The story emphasizes this shift clearly by a striking altered repetition within the story. When Isaac asks his father where the lamb is, Abraham answers “Elokim will see to (i.e., provide) the lamb Himself.” But after the crucial shift, Abraham invokes his answer to Isaac and names the place where the Akeidah had occurred after this theme of “seeing.” However, we find a striking change in the name of the location: Abraham calls the place where the binding occurs not “Elokim will see” but instead “Y-H-V-H will see.”

The text also contrasts the two names of God in another place in the story. God explains His command to cease by telling Abraham “now I know that you fear God (Elokim).” Many have questioned the text: How could God say now I know? Did God not know previously? But this question is resolved if one pays attention to the divine names at work. The text doesn’t say that God knows that Abraham fears God, but that the messenger of Y-H-V-Hnow knows that Abraham fears Elokim. The focus on a new aspect of Abraham’s God-conception is thus the new feature noted in the text.
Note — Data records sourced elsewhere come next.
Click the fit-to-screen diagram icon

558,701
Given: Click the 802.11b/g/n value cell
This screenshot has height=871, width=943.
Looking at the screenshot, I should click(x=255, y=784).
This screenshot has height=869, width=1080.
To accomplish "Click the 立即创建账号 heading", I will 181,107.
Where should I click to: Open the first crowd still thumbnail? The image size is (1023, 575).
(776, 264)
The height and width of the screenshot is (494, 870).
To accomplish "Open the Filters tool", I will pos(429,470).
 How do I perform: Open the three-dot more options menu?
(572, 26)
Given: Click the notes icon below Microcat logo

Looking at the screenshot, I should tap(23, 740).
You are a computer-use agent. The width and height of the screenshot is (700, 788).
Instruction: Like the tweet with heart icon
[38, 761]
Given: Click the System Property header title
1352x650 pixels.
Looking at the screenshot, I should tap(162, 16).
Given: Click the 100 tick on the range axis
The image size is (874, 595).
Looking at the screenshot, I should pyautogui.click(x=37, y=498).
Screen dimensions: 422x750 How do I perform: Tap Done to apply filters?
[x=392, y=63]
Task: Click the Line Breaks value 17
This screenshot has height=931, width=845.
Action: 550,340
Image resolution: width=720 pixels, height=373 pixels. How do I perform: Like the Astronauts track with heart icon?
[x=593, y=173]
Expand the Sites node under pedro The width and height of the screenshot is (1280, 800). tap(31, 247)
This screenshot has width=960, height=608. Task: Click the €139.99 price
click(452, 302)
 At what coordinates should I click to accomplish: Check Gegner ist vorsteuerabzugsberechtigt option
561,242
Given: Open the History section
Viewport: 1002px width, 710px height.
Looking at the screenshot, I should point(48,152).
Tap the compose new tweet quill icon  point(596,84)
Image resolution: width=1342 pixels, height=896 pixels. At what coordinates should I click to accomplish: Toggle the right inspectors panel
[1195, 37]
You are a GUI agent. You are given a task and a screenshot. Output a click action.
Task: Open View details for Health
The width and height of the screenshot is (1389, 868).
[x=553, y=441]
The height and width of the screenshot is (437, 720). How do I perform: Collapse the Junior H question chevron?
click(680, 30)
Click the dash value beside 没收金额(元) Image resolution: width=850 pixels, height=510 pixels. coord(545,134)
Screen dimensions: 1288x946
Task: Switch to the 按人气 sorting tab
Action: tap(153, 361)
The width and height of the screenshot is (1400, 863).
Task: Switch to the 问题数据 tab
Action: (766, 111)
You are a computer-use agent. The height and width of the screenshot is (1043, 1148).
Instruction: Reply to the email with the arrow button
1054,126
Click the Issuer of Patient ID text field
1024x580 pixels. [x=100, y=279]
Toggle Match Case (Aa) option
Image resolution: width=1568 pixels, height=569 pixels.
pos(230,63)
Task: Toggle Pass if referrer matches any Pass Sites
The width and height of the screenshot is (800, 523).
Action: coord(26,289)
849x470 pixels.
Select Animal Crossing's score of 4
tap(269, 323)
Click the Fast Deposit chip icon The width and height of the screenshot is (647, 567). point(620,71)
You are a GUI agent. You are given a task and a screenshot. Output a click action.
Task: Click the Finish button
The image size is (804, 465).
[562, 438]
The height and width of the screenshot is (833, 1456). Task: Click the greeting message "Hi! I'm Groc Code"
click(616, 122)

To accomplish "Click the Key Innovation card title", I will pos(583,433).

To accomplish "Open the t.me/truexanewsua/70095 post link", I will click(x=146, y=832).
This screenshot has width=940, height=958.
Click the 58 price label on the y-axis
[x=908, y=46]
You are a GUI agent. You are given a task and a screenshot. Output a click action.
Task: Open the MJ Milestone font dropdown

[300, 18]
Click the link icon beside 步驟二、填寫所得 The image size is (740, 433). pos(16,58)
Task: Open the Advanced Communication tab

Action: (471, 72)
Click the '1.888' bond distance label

Yet, even if one understands these names as relating to these different ideas and aspects of God that Abraham experiences, how does that help? The fact remains that God-as-Elokimsends Abraham to slaughter his son. How does the fact that God-as-Y-H-V-H tells Abraham to stop resolve the clash of ethics and divine obeisance? Doesn’t this merely insert another contradiction between the two divine commands?

In many sources, Hazal distinguish between these two names of God: Elokim portrays God as unyielding, expressing the characteristic of din, or inflexible Justice. The Tetragrammaton is understood as representing mercy, rahamim. The apparent contradiction between what God wants in the two halves of the Akeidah, then, may map onto the difference between these two understandings of God.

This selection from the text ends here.